— 提示文 —
この場合、「子Aには●●を、子Bには●●●を相続させる」という内容の遺言で大丈夫でしょうか。
悲しいことですが、子が親よりも先に亡くなることがあります。
上記の遺言内容の場合、仮に、Aが遺言者よりも先に亡くなったときは、「子Aには●●を相続させる」という遺言の部分は無効となります。
そして、Aが相続する予定であった遺産は法定相続の対象になります。 つまり、遺言者の法定相続人全員による遺産分割協議の対象になります。
このような、遺言で相続させる予定の人が遺言者よりも先に亡くなるという事態に備えて、遺言書において【予備的遺言】を定めておけば安心です。
この事例でいえば、「子Aが遺言者よりも先に亡くなっていた場合は、Aの子に相続させる」という具合です。子Bについても同様の措置を講じておきます。
Q:親が再婚した場合の注意点は何ですか?
A:例として、父親には子が一人いて、妻には先立たれているとします。
妻の死亡後に父親が再婚した場合、その再婚相手Aと子とは当然には親子関係になりません。
「父親が再婚すれば、自動的にその再婚相手と親子関係になる」と誤解されている方がいますが、自動的に法律上の親子関係が生じることはありません。
事実上の親子関係が生じるのみです。
子と再婚相手Aとの間で法律上の親子関係を生じさせるには、養子縁組を行なう必要があります。 養子縁組による法律上の親子関係がない限り、再婚相手Aが亡くなった場合でも、子が再婚相手Aの相続人になることはできません。
子と再婚相手Aとが養子縁組をしないうちに父親が亡くなったとします。
父親が亡くなった場合は、再婚相手Aと子が相続人になります。
法律で定められた相続分は、再婚相手Aと子が各2分の1ずつです。
父親死亡により、父親の遺産の2分の1を再婚相手Aが相続したあと、再婚相手Aが死亡した場合はどうでしょうか。なお、再婚相手の両親はすでに他界しており、再婚相手には妹が1人いるとします。
この場合、再婚相手Aの相続人になるのは その妹1人であり、子が相続人になることはできません。つまり、亡父が築き上げた財産の2分の1近くが、再婚相手Aの妹の手に渡ることになります。これでは、子は納得が行かないでしょう。
以上のような事態を防ぐために、可能であれば、子と再婚相手Aとの間で養子縁組をしておきたいものです。
養子縁組により、子は再婚相手Aの実子としての身分を得ることができるため、再婚相手Aが亡くなった場合の相続人は子のみになります。再婚相手の妹が相続人になることはありません。

— 課題の指示 —
相続についての提示文から、「事実上の親子関係が生じるのみです。」から「続人になることはありません。」までの部分を原文どおりに書き写してください。

— データ内容 —
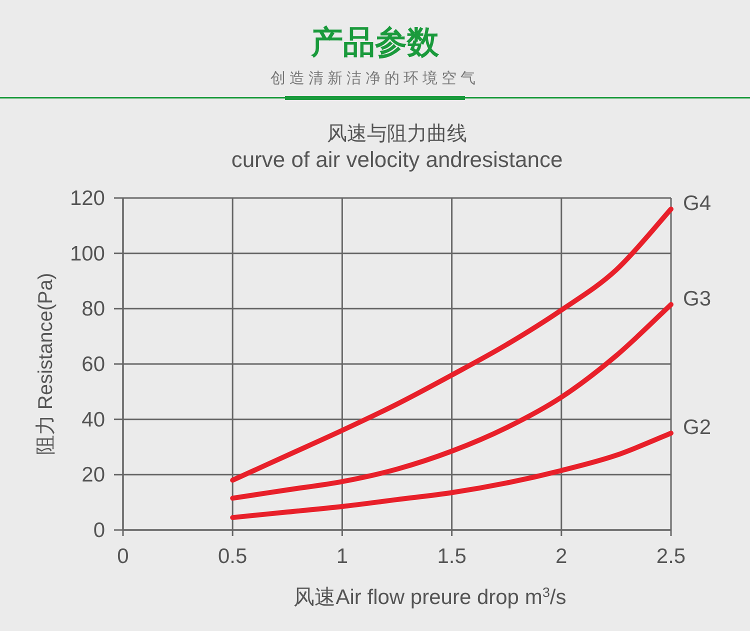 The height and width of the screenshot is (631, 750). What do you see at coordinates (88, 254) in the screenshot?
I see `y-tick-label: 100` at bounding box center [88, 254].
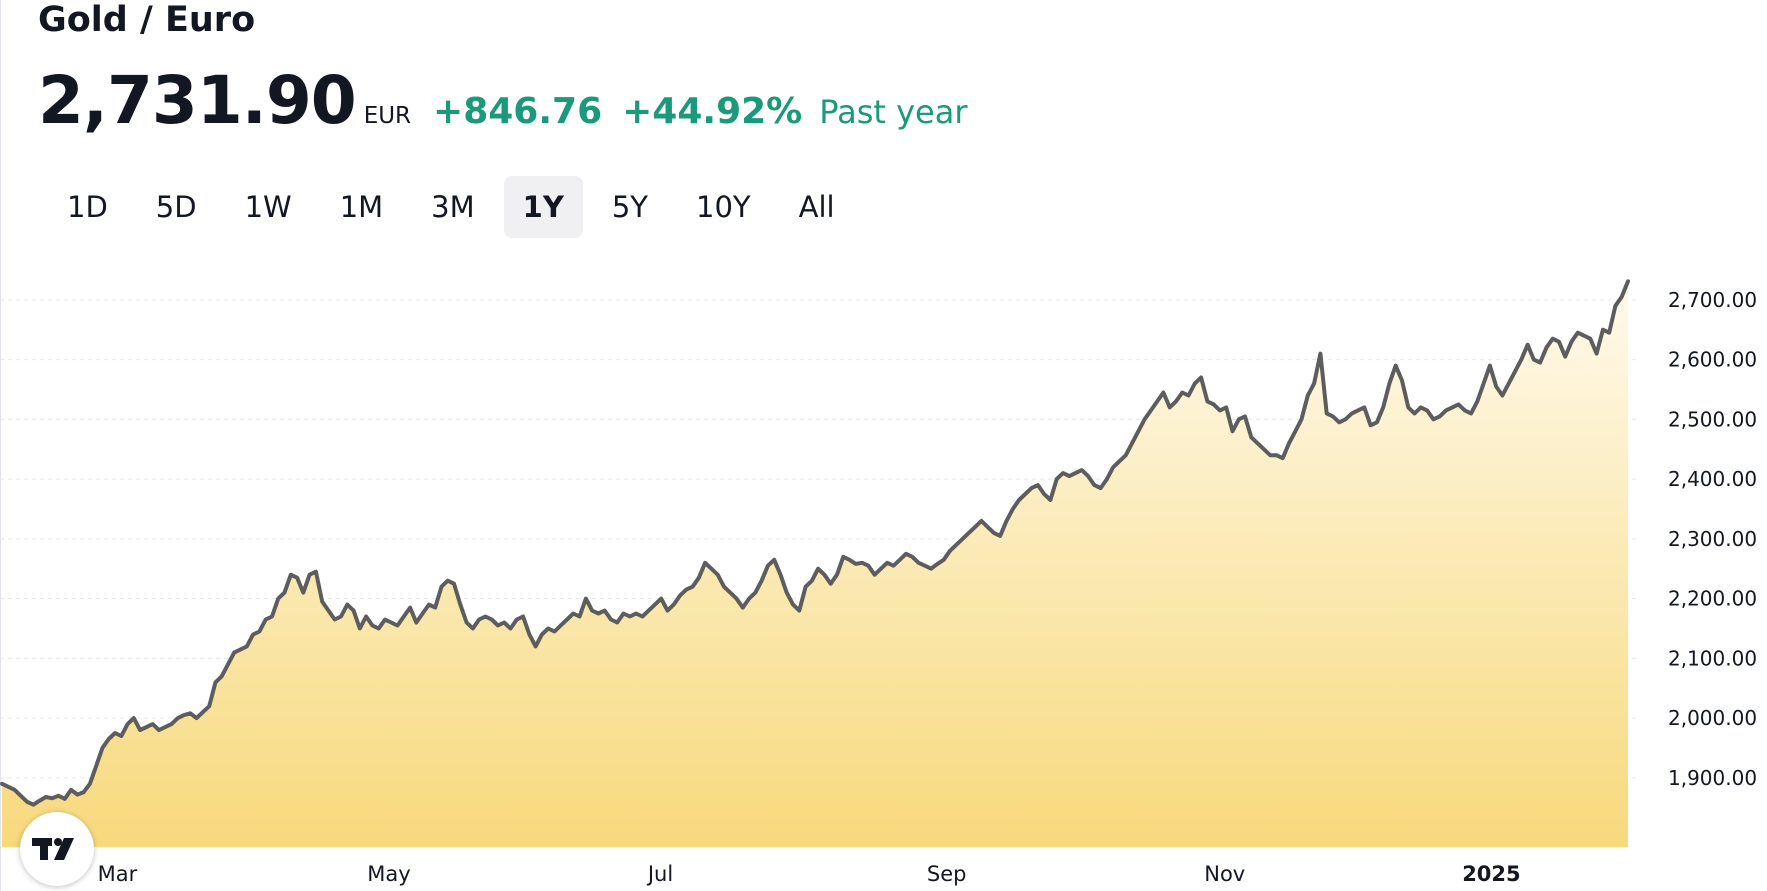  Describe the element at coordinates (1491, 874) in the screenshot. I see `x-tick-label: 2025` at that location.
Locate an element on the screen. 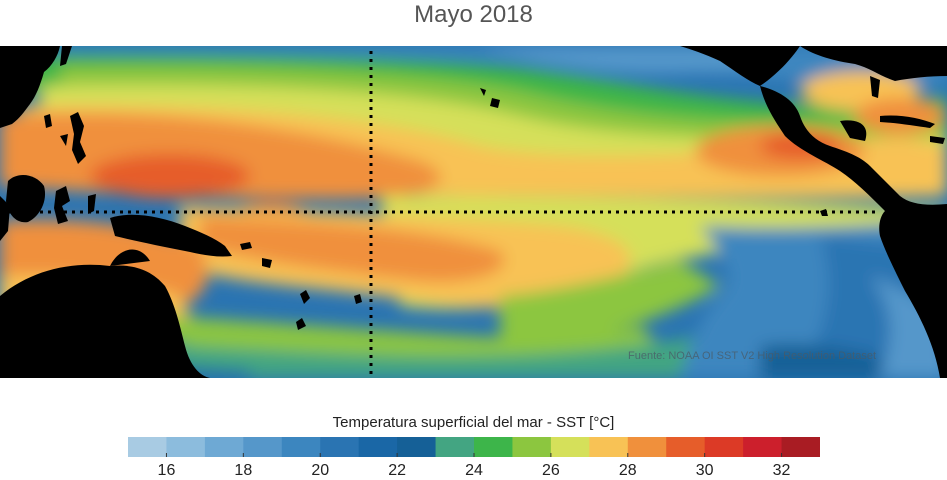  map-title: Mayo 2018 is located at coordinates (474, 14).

— 解答 —
事実上の親子関係が生じるのみです。
子と再婚相手Aとの間で法律上の親子関係を生じさせるには、養子縁組を行なう必要があります。 養子縁組による法律上の親子関係がない限り、再婚相手Aが亡くなった場合でも、子が再婚相手Aの相続人になることはできません。
子と再婚相手Aとが養子縁組をしないうちに父親が亡くなったとします。
父親が亡くなった場合は、再婚相手Aと子が相続人になります。
法律で定められた相続分は、再婚相手Aと子が各2分の1ずつです。
父親死亡により、父親の遺産の2分の1を再婚相手Aが相続したあと、再婚相手Aが死亡した場合はどうでしょうか。なお、再婚相手の両親はすでに他界しており、再婚相手には妹が1人いるとします。
この場合、再婚相手Aの相続人になるのは その妹1人であり、子が相続人になることはできません。つまり、亡父が築き上げた財産の2分の1近くが、再婚相手Aの妹の手に渡ることになります。これでは、子は納得が行かないでしょう。
以上のような事態を防ぐために、可能であれば、子と再婚相手Aとの間で養子縁組をしておきたいものです。
養子縁組により、子は再婚相手Aの実子としての身分を得ることができるため、再婚相手Aが亡くなった場合の相続人は子のみになります。再婚相手の妹が相続人になることはありません。